Elizabeth Wetmore, dont c’est le premier roman, surprend. Plutôt que rester focaliser sur Gloria, elle fait le choix de dévisser complètement pour déplacer le regard de la victime vers un choeur d’autres femmes de la communauté d’Odessa. Chaque chapitre est centré sur l’une d’elle, en alternance, autant d’histoires courtes à part entière à l’intensité croissante. Mais jamais on ne peut oublier l’ouverture traumatisante de ce roman, jamais la terreur de Gloria qui fuit ensanglantée son violeur ne nous quitte. La construction est ainsi très habile car toujours on est dans l’attente que Mary-Rose, le jeune mère de famille, Corrine la veuve qui ne craint plus rien ni personne, ou Debra Ann la très jeune fille à l’acuité déjà aiguisé, parlent de Gloria et de ce qu’il lui est arrivé. La tension monte très progressivement jusqu’à exploser dans les cinquante remarquables dernières pages.
Ce qui est très fort dans ce roman, c’est la façon dont l’auteur questionne toute une communauté dans sa réaction face à un crime révélant un racisme scandaleusement inapproprié et levant le voile sur une condition féminine faite de soumission dans cet état sudiste : racisme et sexisme sont les mêmes faces d’une réalité bien laide. Et elle dénonce avec beaucoup de subtilité pour rendre compte de toute la complexité de la situation, sans rien perdre de férocité lorsqu’il le faut, mettant à nu avec une clarté ironique les moeurs et l’ambiance dans cet Amérique profonde des années 1970 ... dont on sent qu’ils est encore très proche de ceux d’aujourd’hui.

Objectif 1:
Dans les lignes, de celle qui contient « The height and » jusqu'à celle qui contient « pyautogui.click(x=586, y=777) » incluse, renommez « screenshot » en « capture » et recopiez-les sans autre modification. N'incluez pas les images dans la réponse.
Le texte et les lignes ne proviennent pas de la même source.

Lignes affichées:
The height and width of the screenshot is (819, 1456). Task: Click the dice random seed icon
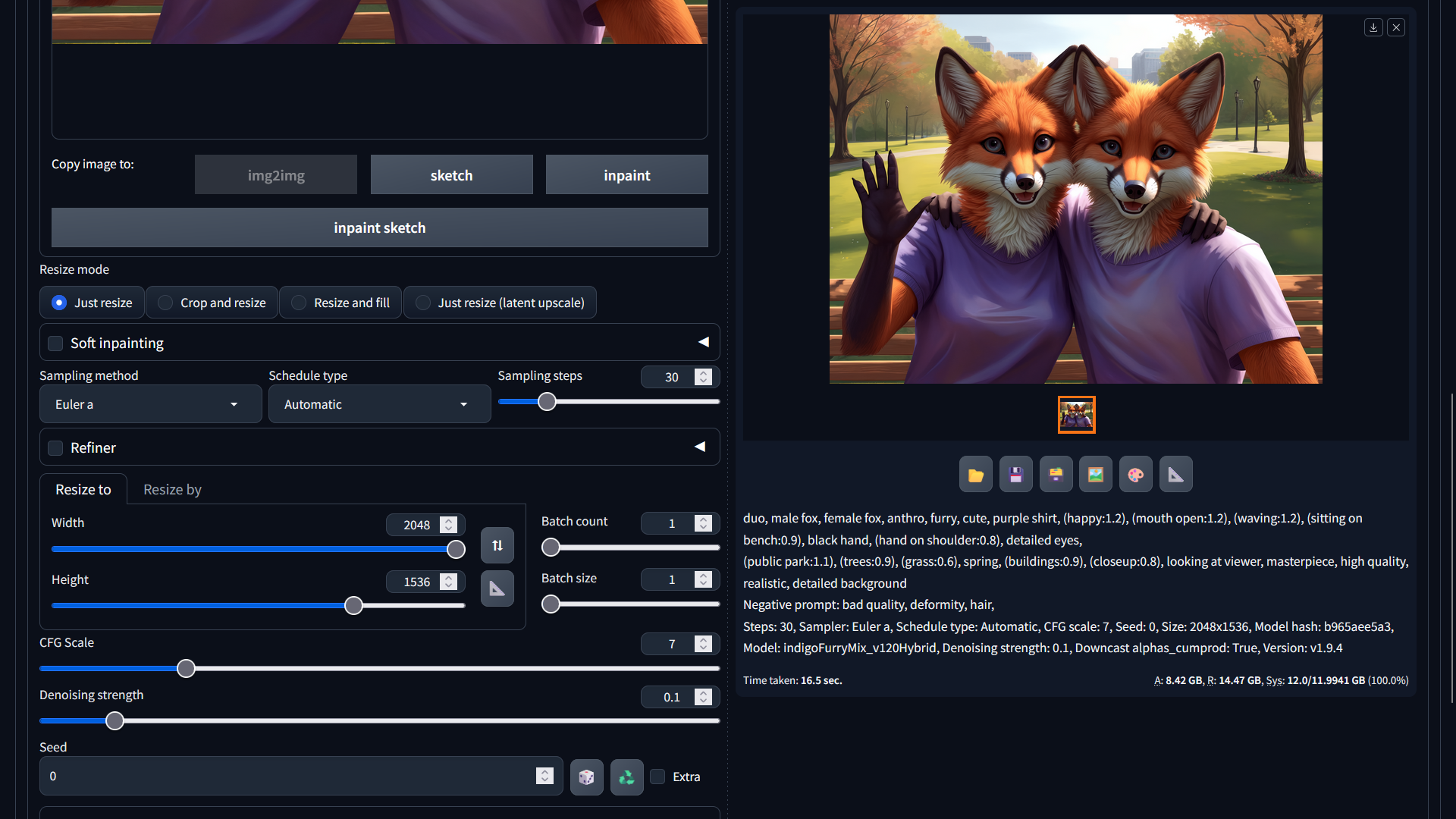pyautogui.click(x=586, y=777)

---

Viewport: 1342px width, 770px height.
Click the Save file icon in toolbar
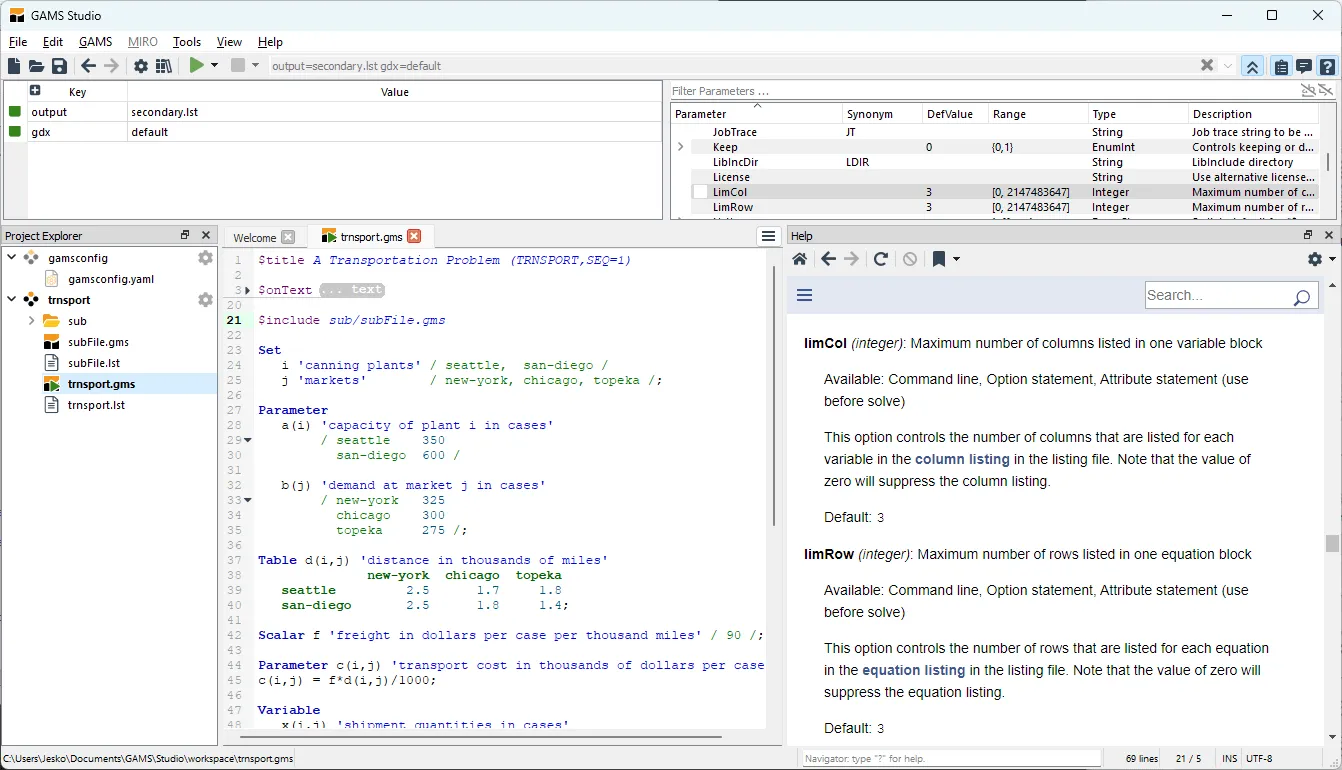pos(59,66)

Objectif 2:
Poursuivez la critique du roman d'Elizabeth Wetmore à partir de l'endroit où elle s'arrête.

Réponse rédigée 1:
The height and width of the capture is (819, 1456). Task: Click the dice random seed icon
pyautogui.click(x=586, y=777)

Réponse rédigée 2:
Mais ce que je retiens de ce roman très fort émotionnellement, c’est le beau personnage de Mary-Rose. C’est elle qui recueille Gloria et appelle les secours. Elle qui, dans son compassion instinctive, s’apprête à témoigner contre le violeur, et se retrouve mise au ban de la communauté. Car elle est blanche, car le violeur est un jeune homme blanc bien intégré, car Gloria est d’origine mexicaine et que c’est sa faute puisqu’elle est montée volontairement dans le pick-up, car les Latinas seraient précoces sexuellement et naturellement ardentes. Plus que l’histoire de Gloria, c’est celle de Mary-Rose, la mère au foyer soumise à son mari, au bord du burn-out avec ces deux enfants en bas-âge qui l’épuise. Mary-Rose dont on assiste à l’éveil puis la métamorphose sous l’effet de sa prise de conscience féministe et humaniste, choquée de voir qu’on banalise le viol d’une jeune fille, au point de quasi basculer dans une forme de folie.